As Jeff, one of our new writers, once told me, his girlfriend and her friends favor guys who wear pants on a date, and I concur, for the most part. Once, on a mid-afternoon date to Café Zeppelin, I wore shorts.

One of those rare occasions when a Colombiano wears shorts at night, in this case, to a party at The Wandering Paisa hostel.
One of those rare occasions when a Colombiano wears shorts at night, in this case, to a party at The Wandering Paisa hostel

So then why the change of style at other times? Melissa will tell you more about men’s fashion overall in a future story, the same way she did with her informative piece of what women wear here.

In my story, I’ll focus only on shorts and I have a few theories for the fashion shift. I even asked some people in the fashion field their thoughts, to give this story a more diverse perspective.

My first theory is Colombians are strongly influenced by European and North American culture. Just look at all the fast food places around Medellín, the McDonald’s and Burger Kings, and is it just me or are there not an inordinate amount of Subway sandwich shops now?

Heck, even a Starbucks opened in Bogotá recently, and one will no doubt be coming to Medellín as the company announced plans to open 50 locations in Colombia.

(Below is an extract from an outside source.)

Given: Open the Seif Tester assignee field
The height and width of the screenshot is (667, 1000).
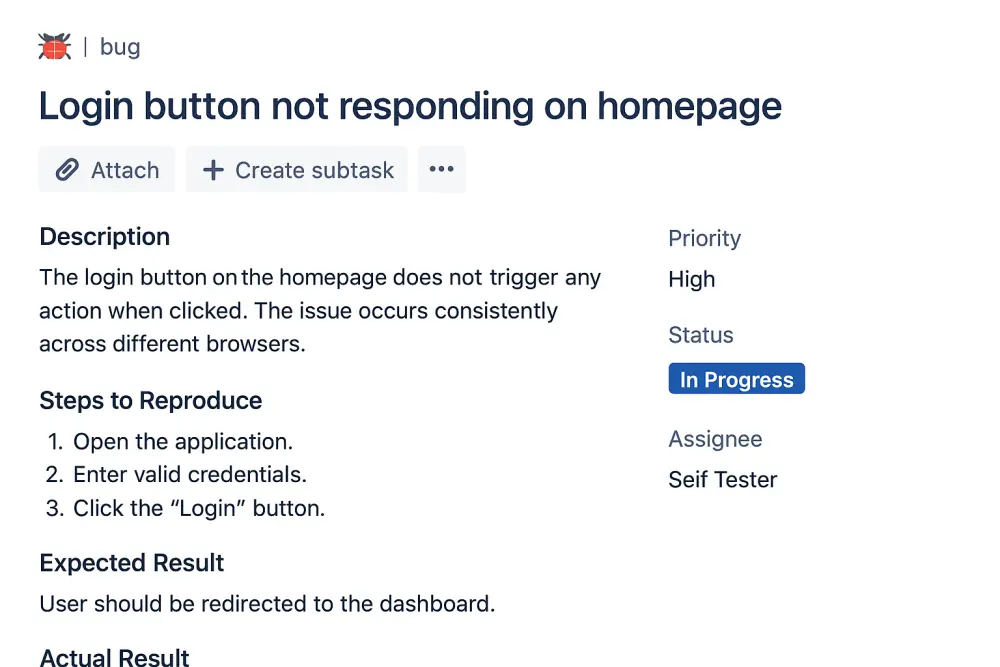Looking at the screenshot, I should (x=722, y=480).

Tourism is another factor.

The Colombian government estimates that the country will welcome more than 4 million tourists this year, a new record, and many of these tourists wear shorts.

On the Metro, I often see Colombians wearing shorts during the day.
On the Metro, I often see Colombians wearing shorts during the day

The locals notice this, said Steven Marin, whose family owns Lonmar Itda, a textile company in nearby Barbosa that makes clothing for popular Colombian brands such as Chevignon and Stop Jeans.

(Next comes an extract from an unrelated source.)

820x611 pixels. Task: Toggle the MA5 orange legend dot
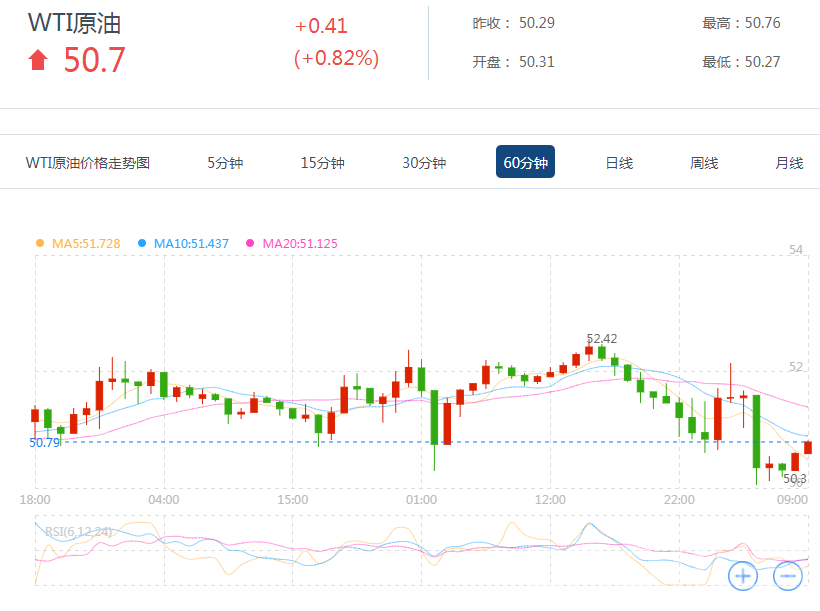[x=40, y=243]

“Gringos rock the shorts and sandals,” he said.

There are other factors as well.

“Big brands like Chevignon and Americanino have been investing in publicity to sell more Bermudas and shorts for both men and women,” he said. “Plus an increase in temperature. Shorts are the practical way to go.”

With the El Niño weather phenomenon, it has been hotter and drier this year, so I’d have to agree with him there.

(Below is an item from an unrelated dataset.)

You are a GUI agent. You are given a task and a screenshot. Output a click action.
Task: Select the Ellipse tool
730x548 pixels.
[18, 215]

So does Mauricio Velasquez, director of the design and fashion wing of the Escuela de Arquitectura y Diseño at Universidad Pontificia Bolivariana.

“Hace mucho calor,” Velasquez said, referring to the last couple of summers, the latest hotter than the last, and that one hotter than the one before.

That makes shorts more a necessity, he said, than a commodity.

But that’s not all.

Velasquez cited foreigners having an influence as well, but not necessarily when they’re visiting Medellín, more so just by living their lives the way they do at home. With the city libraries either new or upgraded to make them as modern as any in the world, the younger generations are able to see what people are doing around the world with the click of a mouse.

“Es un fenómino del Internet,” Velasquez said.

I have an Australian friend, someone who is like a little brother to me, who used to drive me crazy by wearing shorts everywhere in Medellín. It attracted attention, especially when he wore a pair as short as players in the 1980s NBA.

That style has yet to catch on here and probably never will, but otherwise, should he return and wear a pair that at least touches his knees, he would fit right in.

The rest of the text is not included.